READING PASSAGE
Who’s in charge of Mass. offshore wind procurements?
Recent decision shows utilities are calling the shots
THE MOST RECENT offshore wind procurement exposed a major flaw in the selection process, as the state’s three utilities – and not elected officials and their staffers – were charged with making policy decisions about the direction of the Massachusetts offshore wind industry.
The procurement, the state’s second, attracted three bidders – Mayflower Wind, Vineyard Wind, and Bay State Wind. All of the companies stepped up their onshore investments with this procurement, but only Mayflower Wind spelled out its general strategy in the bid documents it released publicly.
The Mayflower strategy could have been taken right out of the children’s story Goldilocks and the Three Bears. Mayflower offered the state three options. The first bid offered the absolute lowest price for power and relatively little in the way of onshore investment. The second bid offered a slightly higher price for power and significantly more onshore investment – according to one source, as much as $20 million in port infrastructure, another $15 million in innovation and technology programs, and money for workforce training programs at Bristol Community College. The third bid offered a slightly higher price, all of the investments contained in the second bid, plus a new offshore wind tower manufacturing facility.
In each of Mayflower’s bids, the price was expected to be lower than what Vineyard Wind offered on the state’s initial offshore wind procurement. That price of 8.4 cents per kilowatt hour was hailed as a landmark low price.
But Baker officials responded to the stories by demanding corrections because they said the decision was made by the state’s three utilities, not them.
According to Massachusetts law, state officials can participate in the drafting of the request for proposals and sit in on the selection process, but they cannot intervene in decision-making as long as the three utilities – Eversource Energy, National Grid, and Unitil – are in agreement on the winning bid. The selection of Mayflower Wind’s low-cost option was the first time in the state’s short history of procuring hydroelectric and offshore wind power that the utilities had been in agreement.
What all that means is that the policy choice between a lower price or more onshore investment was left to utility executives, and not the governor.
It’s unclear whether the decision would have been any different had the governor had a say. Baker has long favored going for the lowest price possible, on the reasoning that the rest of Massachusetts should not be asked to pay higher electricity prices to subsidize investment along the South Coast.

DATA EXCERPTS
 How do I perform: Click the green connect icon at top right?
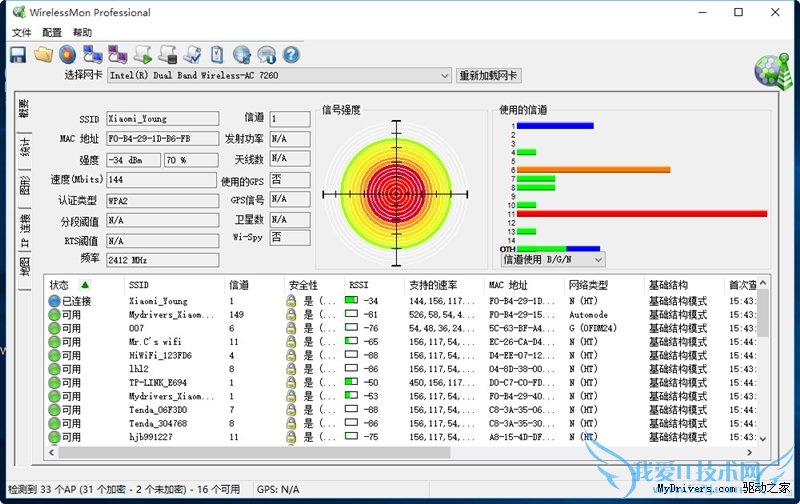tap(769, 66)
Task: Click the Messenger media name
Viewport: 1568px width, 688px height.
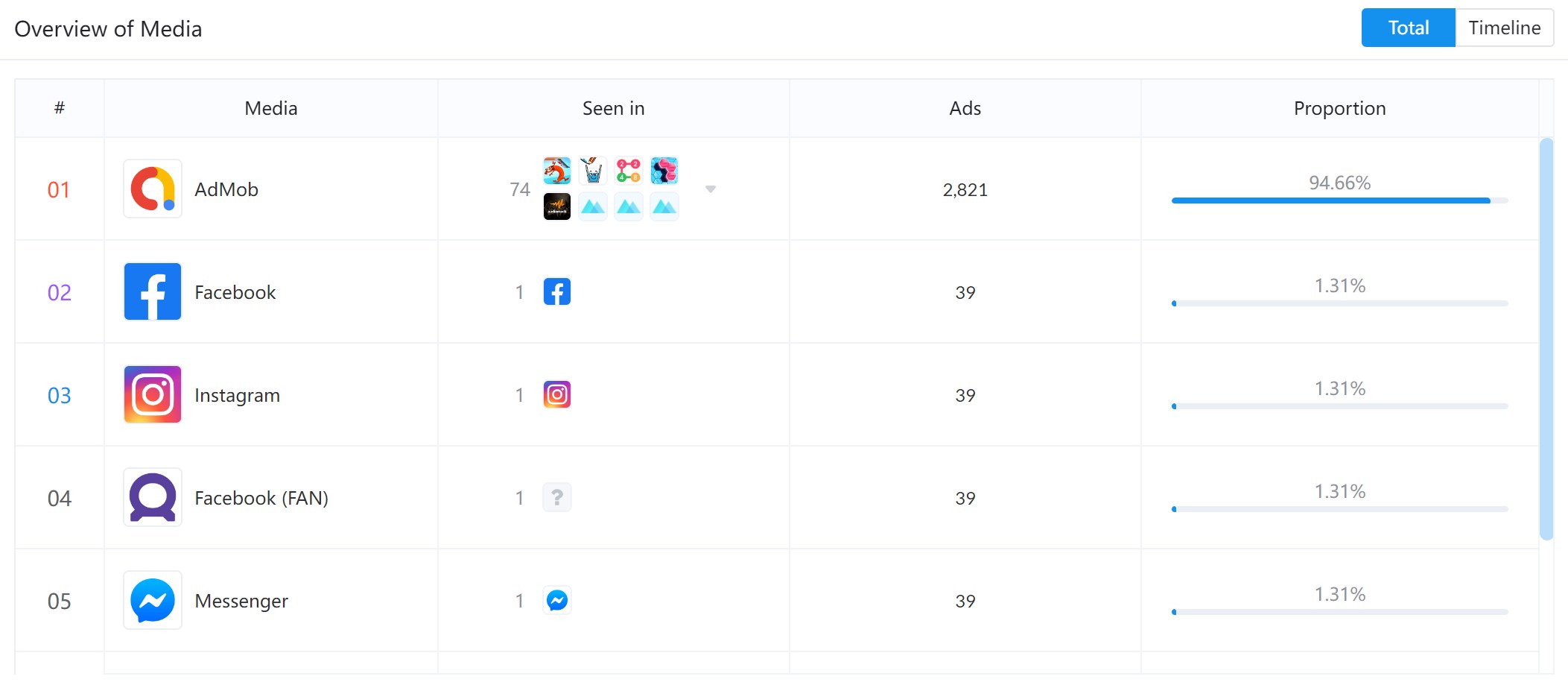Action: coord(241,601)
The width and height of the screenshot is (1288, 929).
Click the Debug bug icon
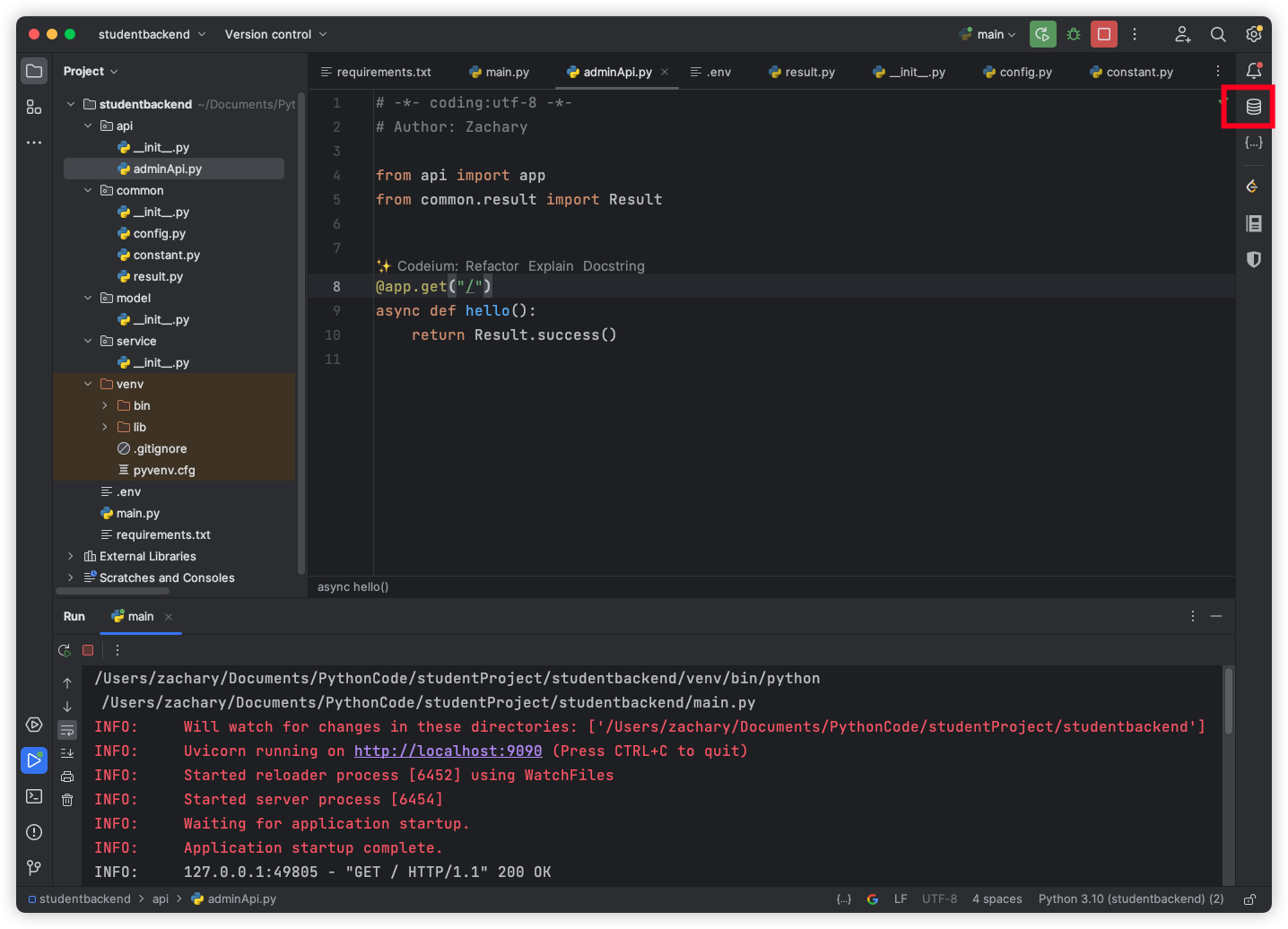click(x=1073, y=34)
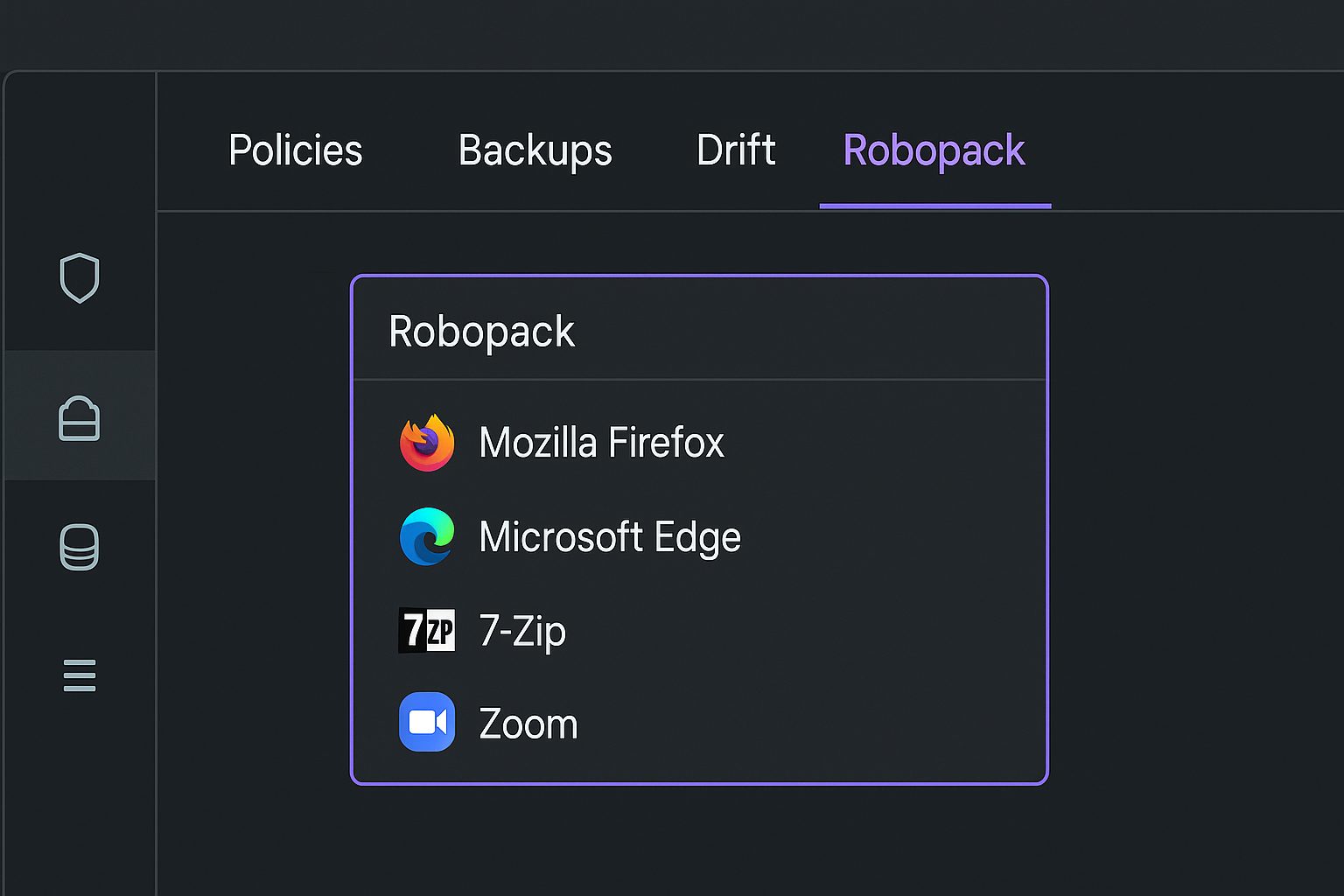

PROBLEMS TO WORK ON
1) In the article on Massachusetts offshore wind procurements, copy word for word the stretch from "But Baker officials" through "not the governor.".
2) Name every utility company the offshore wind procurement article identifies as one of the state's three utilities.
3) Continue the article on Massachusetts offshore wind procurements, beginning after its final sentence.

OUTPUTS IN ORDER
1)
But Baker officials responded to the stories by demanding corrections because they said the decision was made by the state’s three utilities, not them.
According to Massachusetts law, state officials can participate in the drafting of the request for proposals and sit in on the selection process, but they cannot intervene in decision-making as long as the three utilities – Eversource Energy, National Grid, and Unitil – are in agreement on the winning bid. The selection of Mayflower Wind’s low-cost option was the first time in the state’s short history of procuring hydroelectric and offshore wind power that the utilities had been in agreement.
What all that means is that the policy choice between a lower price or more onshore investment was left to utility executives, and not the governor.

2) Eversource Energy, National Grid, and Unitil

3)
Advocates for the South Coast don’t buy the Baker administration’s claim that the decision was made by the utilities. Given the power dynamic between the Baker administration and the utilities, the advocates say privately that the utilities wouldn’t be voting for the lowest-price option if the governor and his staff didn’t want them to vote that way.
Asked for an explanation of the Mayflower Wind decision, a spokesman for Eversource Energy declined comment and referred all questions to Baker’s Department of Energy Resources.
In interviews last week, Baker administration officials offered no specific reason for choosing the low-cost option, other than the fact that it offered the best deal overall.
Concerns have been raised in the past about the utilities evaluating project proposals from business ventures in which their own company is a partner. That happened on this second offshore wind procurement, as one of the bidders, Bay State Wind, is a partnership of Orsted Wind Power North America and Eversource Energy.
Haddad filed legislation in January to oust the utilities from the selection process and turn it over to a committee consisting of the secretary of energy and environmental affairs, the attorney general, the secretary of housing and economic development, and the House and Senate chairs of the Legislature’s joint Committee on Telecommunications, Utilities, and Energy.Haddad is frustrated that the utilities and the Baker administration are fixated on price and ignore the long view of building an industry in Massachusetts. “For them, it’s just the lowest price,” she said. “That’s all [the governor] cares about. New Jersey or some other state is going to say, ‘Yeah, you got the lowest price and we’ve got all the jobs.’”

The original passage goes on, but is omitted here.